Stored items
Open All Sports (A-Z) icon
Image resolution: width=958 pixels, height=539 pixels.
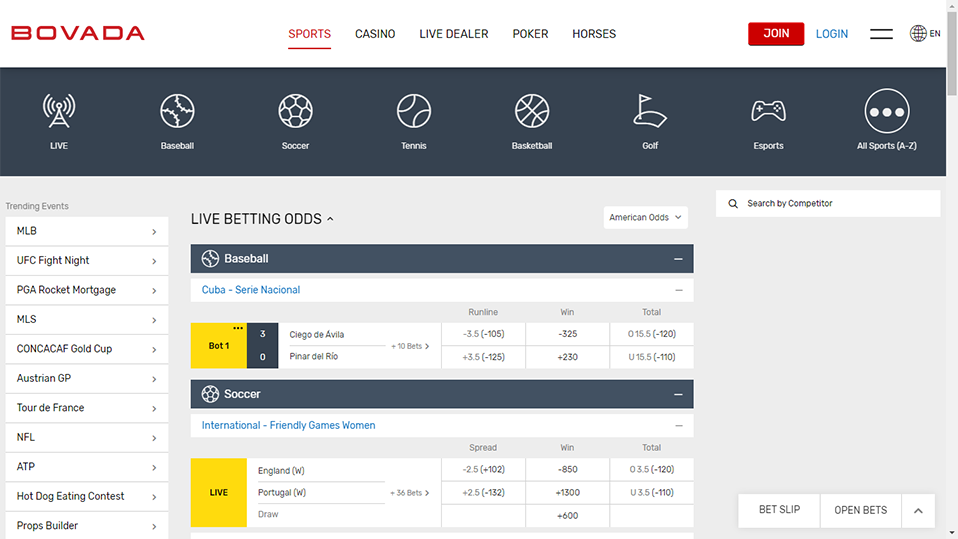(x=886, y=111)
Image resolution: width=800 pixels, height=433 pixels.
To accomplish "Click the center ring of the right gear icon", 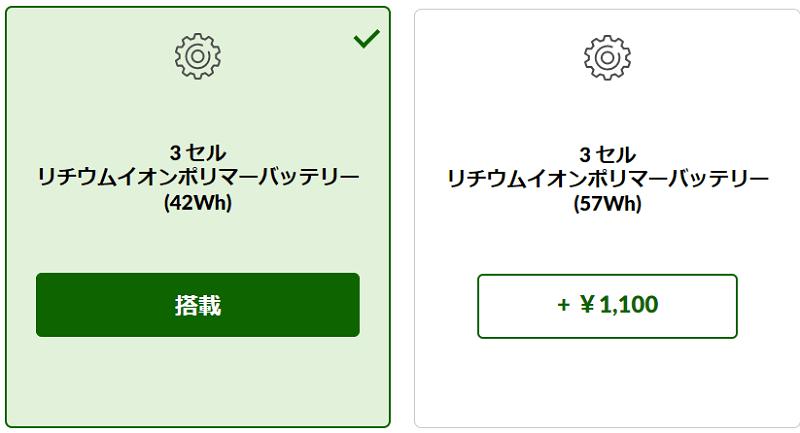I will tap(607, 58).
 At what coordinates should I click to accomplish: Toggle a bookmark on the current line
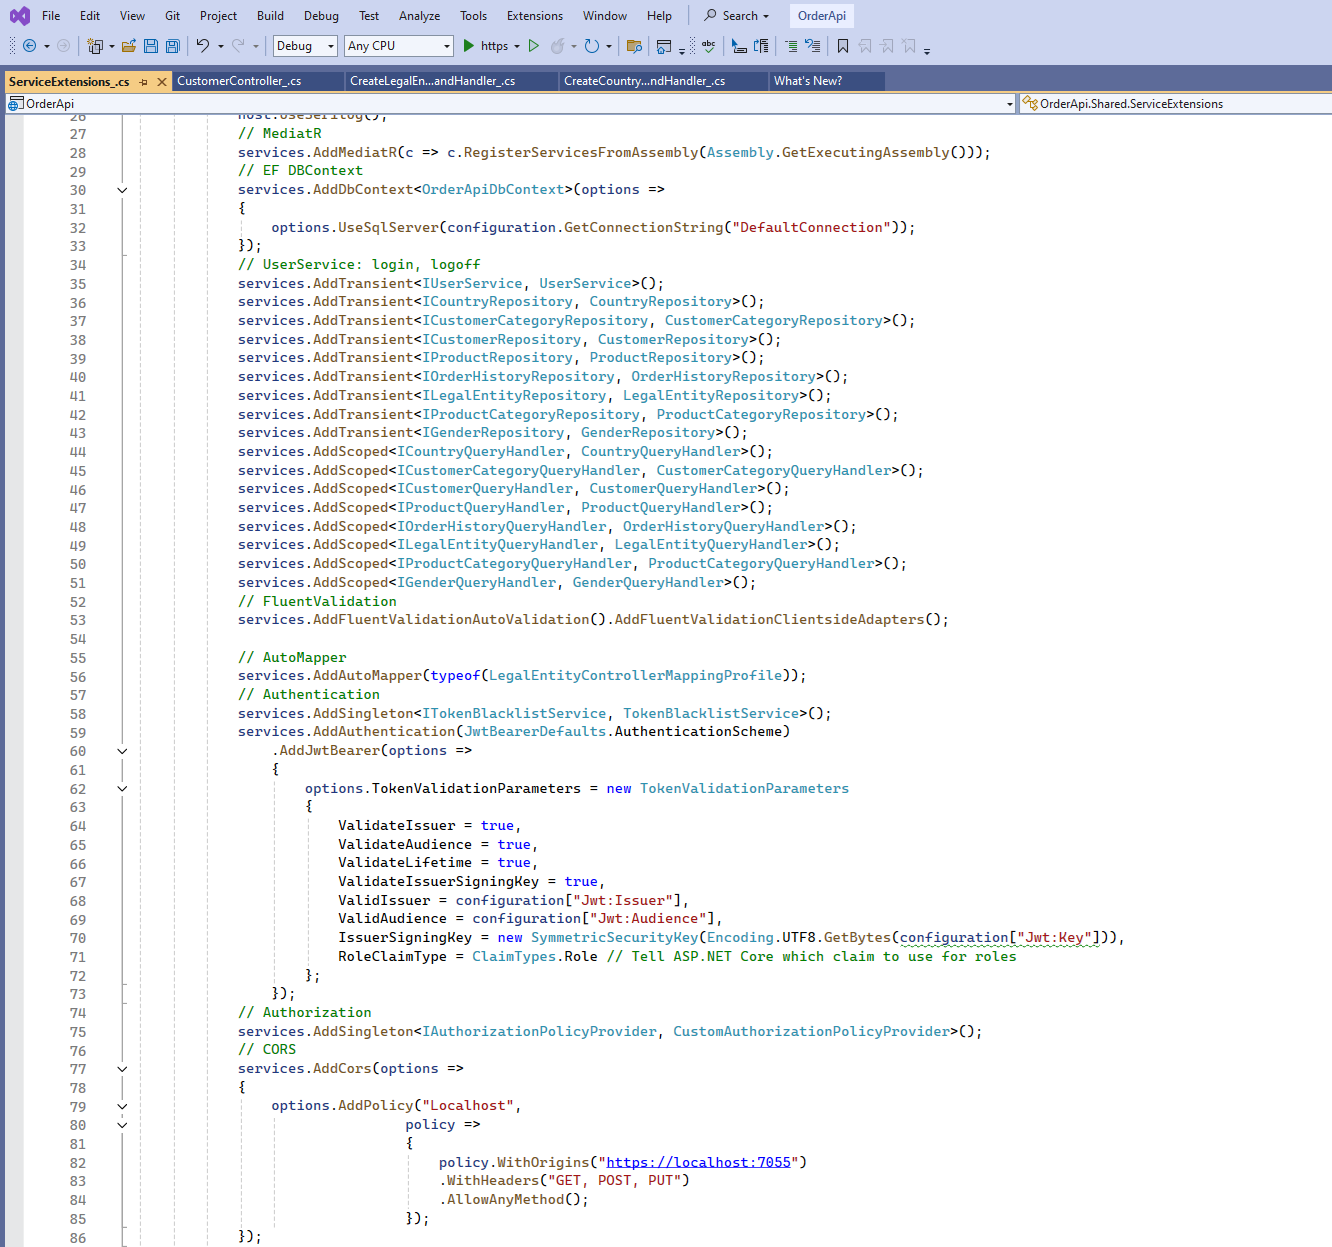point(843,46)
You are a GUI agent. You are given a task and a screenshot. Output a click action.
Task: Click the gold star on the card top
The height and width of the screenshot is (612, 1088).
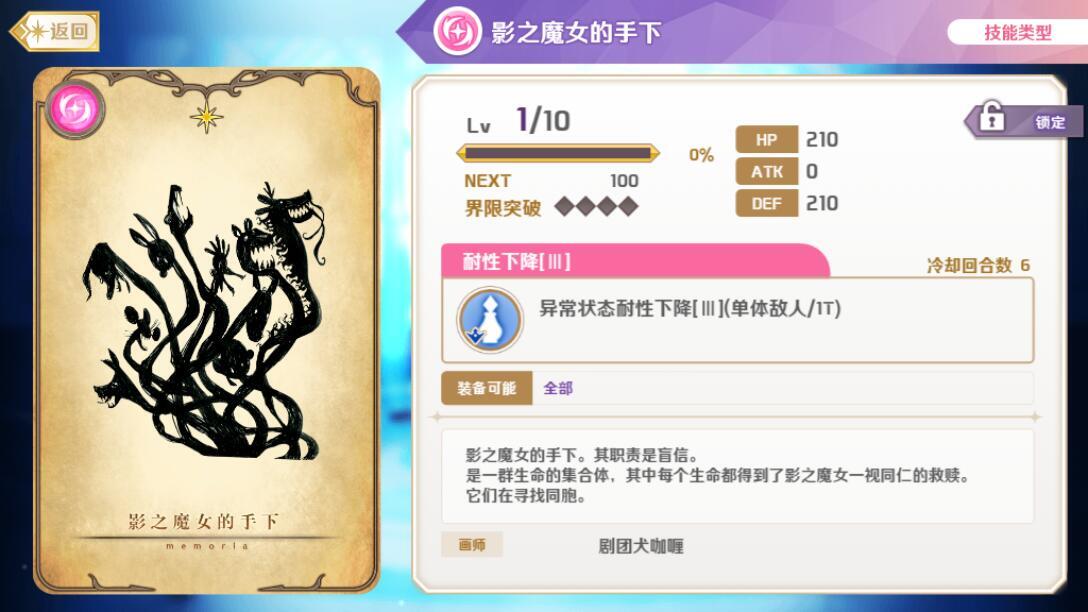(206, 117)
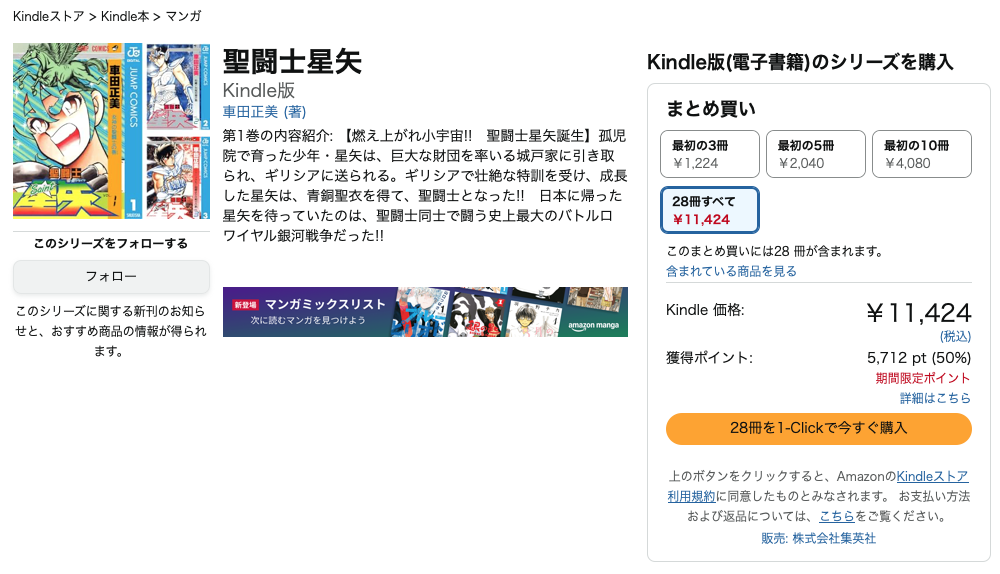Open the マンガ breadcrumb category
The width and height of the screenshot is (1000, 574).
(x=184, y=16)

Work to be completed:
Please return only the lines running from the line with "The height and" to the final line of the data, both included, exactly and without any pictures.

Task output:
The height and width of the screenshot is (612, 1088).
(206, 117)
Open the マンガ breadcrumb category
The width and height of the screenshot is (1000, 574).
(x=184, y=16)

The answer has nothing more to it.